The market features up to 80 vendors at any time but Ritzinger says he offers free space to children under 16 and retired military veterans to sell what they like. He notes that lately the market has been drawing more small-acreage farmers specializing in organic and unique produce.
Ritzinger says he also tries to encourage new ventures. “We’ve had people at the market and they’ve seen how I’ve grown my bakery by getting out to sell directly to customers. I try to help them, let them know the process and how to get into other markets,” he says. “Sometimes I’ve let people set up the first year for free, so they can get going because I remember how hard it was when I was getting my bakery going.”
Park City Farmers Market
Silver King Resort parking lot
1485 Empire Ave., Park City
Utah State University Botanical Center Farmers Market
Thursdays, July 12-Sept. 20 / 5-8 p.m. or dusk
This market is located at USU’s Botanical Center and experimental gardens just off Interstate 15. Not only does it showcase items from surrounding farms, there are also master gardeners on hand to help answer questions if your green thumb is turning a bit brown. Operating since 2006, the market also features local crafts, live music and produce tastings throughout the growing and harvest season. USU Extension and agriculture professor Shawn Olsen says visitors are encouraged to explore the grounds outside the farmers market area and even try their luck in the stocked fishing ponds. Tastings during the year come from the dozens of varieties of peaches, apples and grapes grown in the demonstration gardens. “We have a yoga class each week as well as Aggie ice cream tasting, cheese tasting, and I do sweet-corn grilling,” Olsen says. “It makes for a nice family evening and, of course, we have experts there to answer questions about growing your own vegetables, ornamental plants and how to preserve food.”
Utah State University Botanical Center
875 S. 50 West, Kaysville
Cache Valley GardEners’ Market
Saturdays through Oct. 20 / 9 a.m.-1 p.m.
Whether en route to Bear Lake or visiting Logan to take in a live show at one of its three theaters, check out the offerings at one of the longest-running farmers markets in the state. According to director Mary Laine, the Cache Valley market began in 1984 with a few dedicated food lovers and growers gathered in the parking lot across from Café Ibis Coffee Roasting Co. It has now grown into one of the largest in Utah, occupying a parking lot at the grounds of the historic Cache County Courthouse on Logan’s Main Street. “We have about 125 vendors and a core of about 50 that are there throughout the season,” she says. “We try and be a truly local farmers market, and have growers who are from within a 50-mile radius.” Well-known Cache Valley items like cheeses and honey are regulars at the market as are crafts and local musicians.

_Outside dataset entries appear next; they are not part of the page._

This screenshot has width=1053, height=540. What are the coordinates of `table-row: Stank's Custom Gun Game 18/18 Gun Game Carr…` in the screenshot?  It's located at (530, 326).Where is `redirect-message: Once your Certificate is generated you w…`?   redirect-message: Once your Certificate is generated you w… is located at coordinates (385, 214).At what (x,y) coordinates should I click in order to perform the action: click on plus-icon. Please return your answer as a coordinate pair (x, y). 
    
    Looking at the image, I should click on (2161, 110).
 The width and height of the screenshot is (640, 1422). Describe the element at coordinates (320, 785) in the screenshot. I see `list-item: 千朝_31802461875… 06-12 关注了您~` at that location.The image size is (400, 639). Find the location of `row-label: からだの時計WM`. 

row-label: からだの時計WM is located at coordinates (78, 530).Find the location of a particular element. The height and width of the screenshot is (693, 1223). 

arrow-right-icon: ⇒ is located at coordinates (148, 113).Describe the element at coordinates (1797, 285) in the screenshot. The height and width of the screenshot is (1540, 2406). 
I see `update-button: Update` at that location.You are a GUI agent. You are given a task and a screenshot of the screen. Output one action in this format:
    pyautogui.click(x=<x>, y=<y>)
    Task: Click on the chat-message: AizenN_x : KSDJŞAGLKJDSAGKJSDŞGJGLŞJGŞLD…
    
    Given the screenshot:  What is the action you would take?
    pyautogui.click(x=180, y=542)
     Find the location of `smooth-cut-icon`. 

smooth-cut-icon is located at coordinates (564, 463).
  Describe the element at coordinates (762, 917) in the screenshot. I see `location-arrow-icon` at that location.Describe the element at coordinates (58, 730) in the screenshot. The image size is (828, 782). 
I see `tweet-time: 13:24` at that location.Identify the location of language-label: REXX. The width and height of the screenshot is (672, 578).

Historic Cache County Courthouse
199 N. Main, Logan
Sugar House Farmers Market
Wednesdays, July-September / 5-8 p.m.
Since 2010, the Sugar House Farmers Market has hosted this mid-week, community-focused event. While the market has occupied various locations in Sugar House, in the past few years, it has taken up residence on the tree-shaded grounds of Fairmont Park. Smaller in scope than most markets, it features farm-fresh produce, live music and unique local products. The market usually runs July through September; watch their social media and website for specific opening and closing dates.
1040 E. Sugarmont Drive, SLC
Wheeler Farm Sunday Market
Sundays, through Oct. 28
One of the few markets held on Sunday, this long-running farmers market is also one of few on an actual farm—sort of. In addition to fresh produce, crafts and local products, there are live farm animals close by to complete the agricultural experience. The market also features food trucks or prepared-food vendors along with a covered dining area.